Given passage -

=-=-=-=-=

So according to Mission Impossible, one’s walking gait is something that is uniquely personal identifying, can be verified by machine, and cannot be mimicked. That is, you cannot perfectly imitate the way someone else walks.
We already know that one’s retinas are unique; one’s fingerprints are unique, and the frequency of one’s vocal cords are unique. And, of course, one’s DNA is unique.
What other features does a person have that can be used to quickly verify their identity, with the right technology?
Actually, fingerprints are not unique. Much like snowflakes, there is great variation, but researchers have found identical snowflakes before. Worse, police have found two people with the same fingerprints; Brandon Mayfield, a man from Oregon who never even went to Spain, was still sent to jail by the FBI because “top fingerprint experts said his prints were a perfect match for those found at the scene” (1:32-1:39) of the Madrid train bombings.

=-=-=-=-=

Excerpted data -
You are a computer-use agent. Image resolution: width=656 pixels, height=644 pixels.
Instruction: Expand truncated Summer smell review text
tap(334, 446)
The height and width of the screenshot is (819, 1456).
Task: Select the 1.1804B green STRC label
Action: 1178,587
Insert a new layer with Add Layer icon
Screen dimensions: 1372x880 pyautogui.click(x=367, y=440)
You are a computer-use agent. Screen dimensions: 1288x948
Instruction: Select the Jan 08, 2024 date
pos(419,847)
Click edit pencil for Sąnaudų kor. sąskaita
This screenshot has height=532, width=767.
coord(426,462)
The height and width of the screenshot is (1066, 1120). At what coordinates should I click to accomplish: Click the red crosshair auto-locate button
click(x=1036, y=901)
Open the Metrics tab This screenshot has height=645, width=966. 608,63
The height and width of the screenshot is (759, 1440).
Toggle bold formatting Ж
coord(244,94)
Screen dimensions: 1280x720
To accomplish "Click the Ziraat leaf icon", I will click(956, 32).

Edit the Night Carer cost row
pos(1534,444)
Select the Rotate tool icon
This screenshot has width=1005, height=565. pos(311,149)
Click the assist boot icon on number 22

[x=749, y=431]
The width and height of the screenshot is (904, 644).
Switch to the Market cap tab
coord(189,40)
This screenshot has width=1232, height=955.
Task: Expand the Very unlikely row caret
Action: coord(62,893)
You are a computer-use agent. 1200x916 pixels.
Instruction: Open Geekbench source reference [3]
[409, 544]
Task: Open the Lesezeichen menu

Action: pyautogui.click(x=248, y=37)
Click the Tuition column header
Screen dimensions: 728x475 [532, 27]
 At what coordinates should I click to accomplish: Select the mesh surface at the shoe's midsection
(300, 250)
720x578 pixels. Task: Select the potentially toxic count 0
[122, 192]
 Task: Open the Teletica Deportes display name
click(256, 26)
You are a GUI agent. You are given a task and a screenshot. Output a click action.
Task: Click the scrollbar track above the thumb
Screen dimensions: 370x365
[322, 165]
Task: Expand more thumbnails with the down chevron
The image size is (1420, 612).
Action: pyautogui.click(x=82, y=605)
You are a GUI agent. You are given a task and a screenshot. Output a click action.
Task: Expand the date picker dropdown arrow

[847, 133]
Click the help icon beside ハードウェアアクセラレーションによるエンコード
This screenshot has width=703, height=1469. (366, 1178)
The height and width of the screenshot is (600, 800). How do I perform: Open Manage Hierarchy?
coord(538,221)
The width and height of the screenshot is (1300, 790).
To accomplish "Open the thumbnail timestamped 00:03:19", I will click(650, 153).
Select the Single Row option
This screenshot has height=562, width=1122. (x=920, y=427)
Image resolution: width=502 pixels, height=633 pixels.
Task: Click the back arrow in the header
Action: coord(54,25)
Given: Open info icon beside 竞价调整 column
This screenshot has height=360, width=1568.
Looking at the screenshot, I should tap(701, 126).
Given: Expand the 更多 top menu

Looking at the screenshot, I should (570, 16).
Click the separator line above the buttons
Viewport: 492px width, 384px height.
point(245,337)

=-=-=-=-=

What you need to do -
In one to three sentences, explain why the passage about identifying features says fingerprints are not unique. Please rely only on the passage about identifying features and not on the data.

Task result -
Police have found two people with the same fingerprints. Brandon Mayfield, a man from Oregon who never went to Spain, was jailed by the FBI because top fingerprint experts said his prints perfectly matched those found at the scene of the Madrid train bombings.